Another key aspect of what Ryan is proposing is the internationalisation of Irish companies and preparing them to sell both inside and outside Ireland. “We will be offering incentives aimed at supporting companies that wish to embed a supply chain management competence in their companies as well as R&D.”

Ryan also argues the point that Irish IT firms must make more of the multinational presence in this country and use this as a lever to sell into overseas markets. Hewlett-Packard (HP), which employs more than 3,000 people in Leixlip, has sales alliance partner programmes that enabled Irish tech firms Ambeo and Vordel to secure major deals. E-security firm Vordel, for example, played an instrumental role in enabling HP to win a CAN$2bn outsourcing deal with the Canadian Imperial Bank Corporation. Other firms such as Dublin-based Cúram Software are forging partnerships with US and Asian technology players geared to securing major
e-government deals and Cúram’s technology is currently helping the US State of Utah to boost the efficiency of its human resources programmes.

Ryan explains: “Collaboration with substantial companies overseas is vital. Eontec, which was bought last year for €130m by Siebel, never sold 100pc of a contract to anyone. It pitched in with other companies such as HP that would have been responsible for 25pc of a contract.”

In terms of boosting R&D amongst Irish companies, Ryan says the new plan “will see EI spend €400m on applied research amongst SMEs and high-potential start-ups over the next three years”. To put this in context, Ryan says Science Foundation Ireland has spent €200m on applied research since its inception.

Ryan’s strategy has been endorsed by Enterprise Minister Micheál Martin TD who qualified: “Irish industry and entrepreneurship are of
paramount importance to the Irish economy and to Irish society — not least because of the critically important regional economic spin off that Irish companies create. In 2004, for example, Irish companies generated €17bn in payroll and expenditure, with every county in Ireland benefiting.”

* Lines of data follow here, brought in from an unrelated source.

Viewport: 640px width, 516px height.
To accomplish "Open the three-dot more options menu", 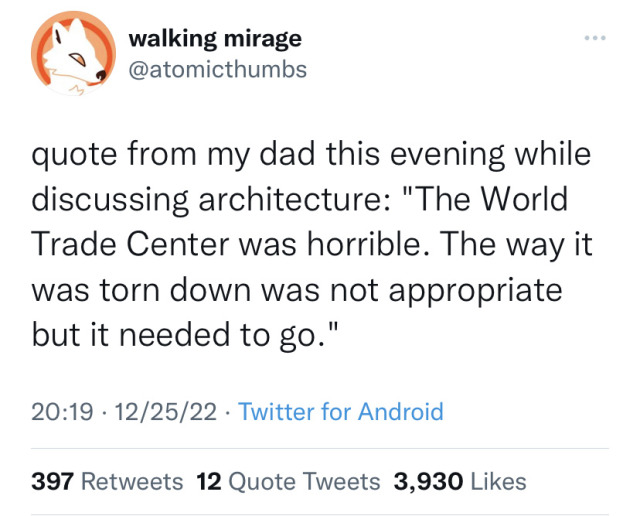I will [x=596, y=37].
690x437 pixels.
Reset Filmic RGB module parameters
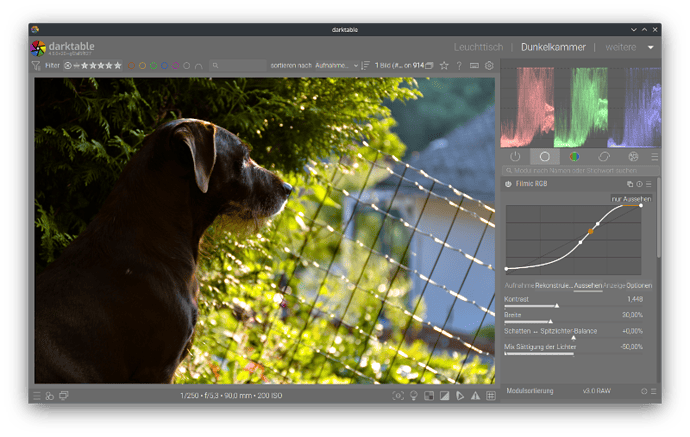[x=639, y=184]
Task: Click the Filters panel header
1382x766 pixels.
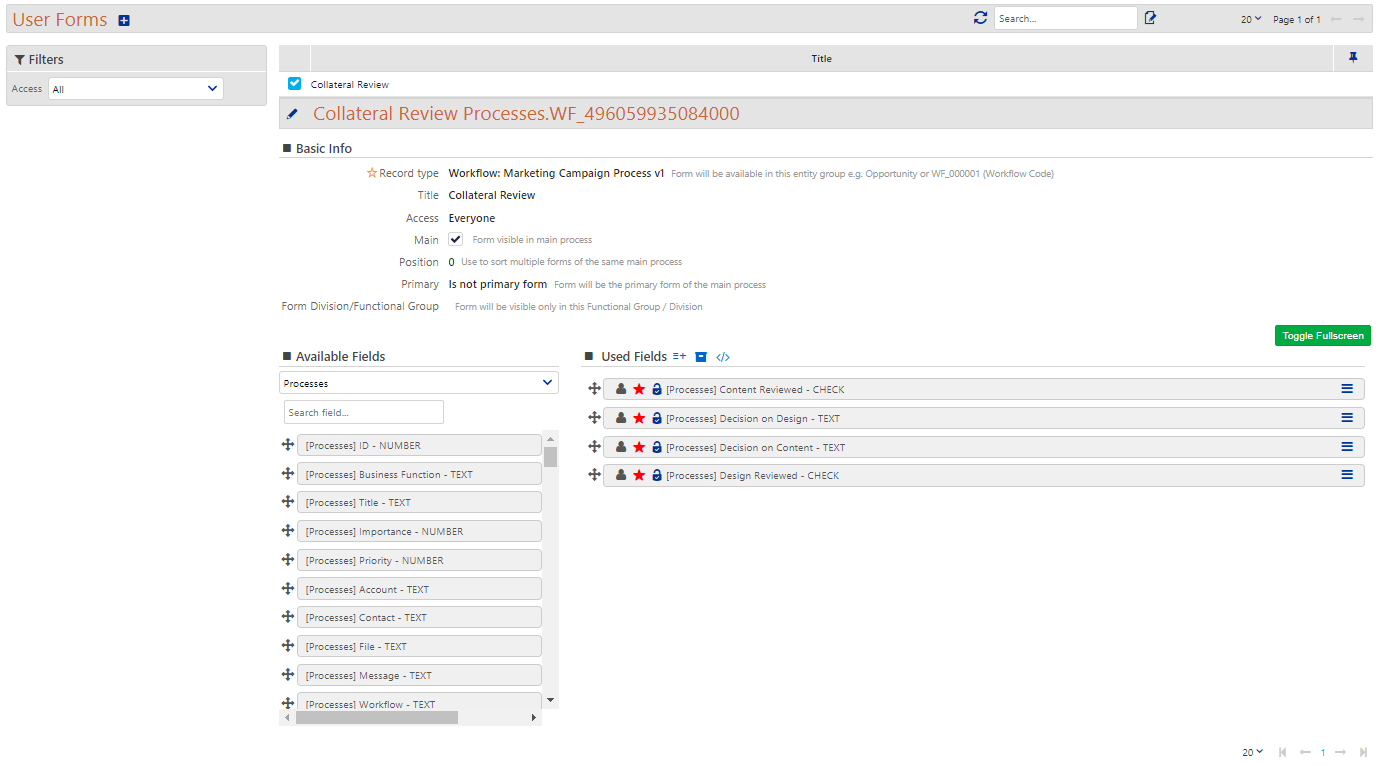Action: (41, 58)
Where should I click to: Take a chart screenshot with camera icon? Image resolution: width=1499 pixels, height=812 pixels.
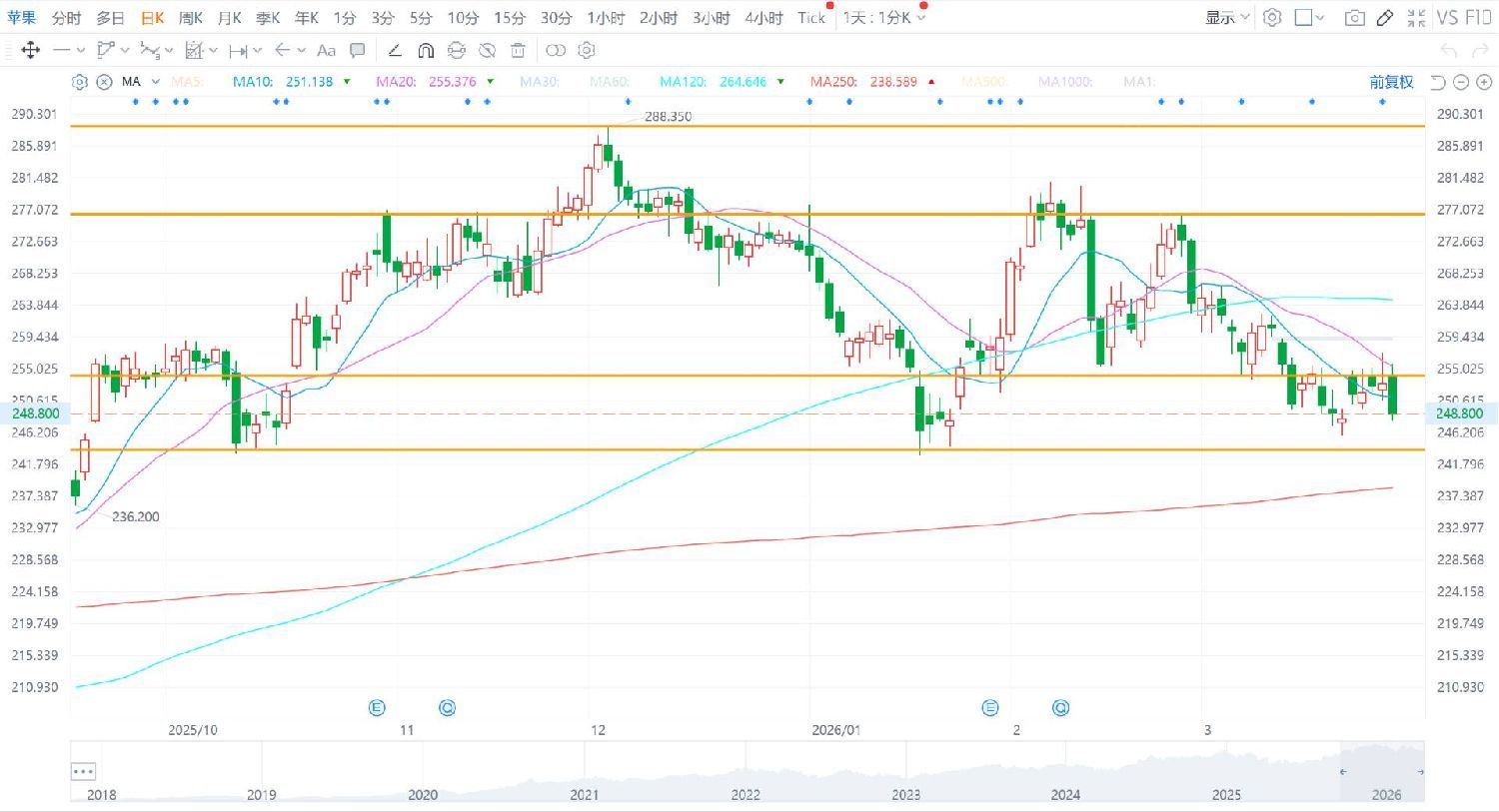point(1354,18)
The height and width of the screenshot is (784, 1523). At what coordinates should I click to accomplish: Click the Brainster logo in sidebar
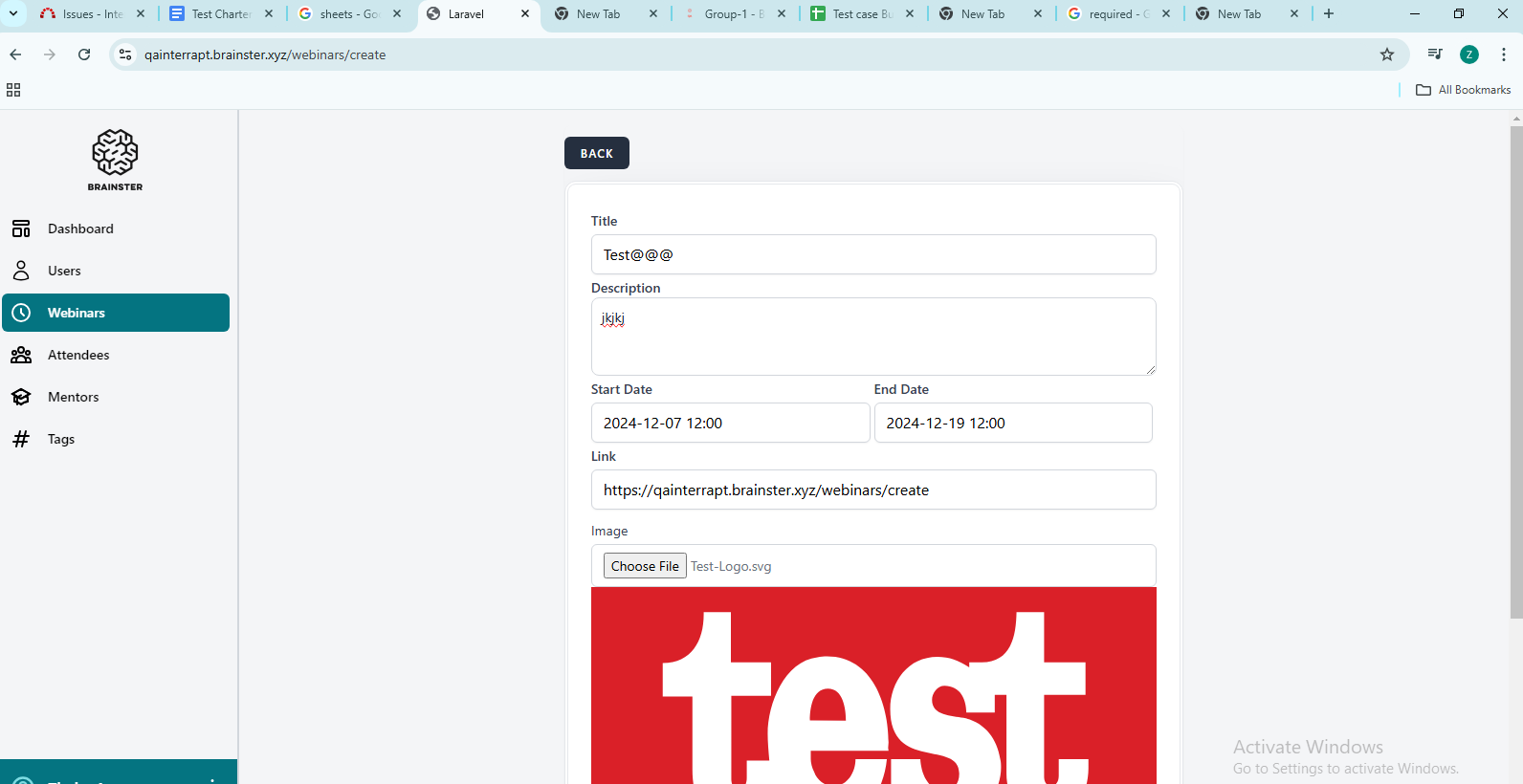[115, 160]
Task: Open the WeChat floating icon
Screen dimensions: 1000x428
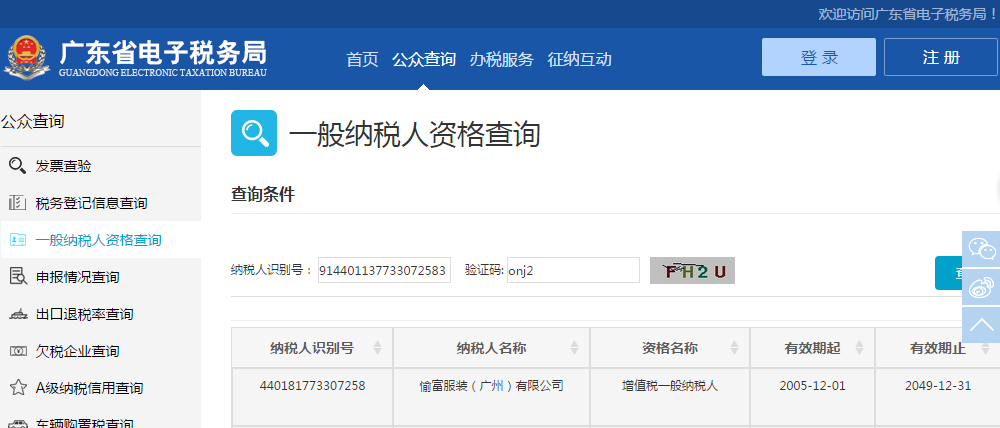Action: click(982, 249)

Ryan’s strategy has also won the admiration of Opposition member Phil Hogan TD, Fine Gael’s enterprise spokesman who also supports the removal of barriers to entry for entrepreneurs establishing businesses. “There are some 170,000 SMEs in Ireland, employing 600,000 people. We want to see a reduction in the amount of red tape and a reduction of the costs associated with establishing a small business in this country and we will be putting forward our proposals on the matter in the context of the next general election to achieve those objectives.”

Hogan’s assertion on red tape and establishing companies in regions outside of Dublin are matters close to Ryan’s heart. “A key element of the new strategy is making more use of our regional offices as well as alliances with FÁS and the county enterprise boards in meeting the needs of entrepreneurs in the regions. I’m banking on some 200-plus new sustainable companies being created over the next three years with the majority of these being outside a 50-mile radius of Dublin.”

So far, Ryan explains, at least 15 of the 65 sub-groups in EI’s sectoral restructure are in place and will form part of its new international operation whereby staff in overseas offices will be aligned by sectoral expertise that matter to Irish exporters. “For example, in London we will have people involved in the software and life sciences sectors and in California we’d have people with expertise in mobile phone software. In the past we’d have people deployed by geography without taking into account sectoral expertise. Under the new structure we will be standing shoulder to shoulder with the companies we are representing.”

In other words, in future EI staff members whether regional or based out of Shanghai are not there to be advisors but to help get the global deals that Irish companies need. “The acid test for this new strategy will be how many contracts will be won overseas for Irish companies in the years ahead,” Ryan concludes.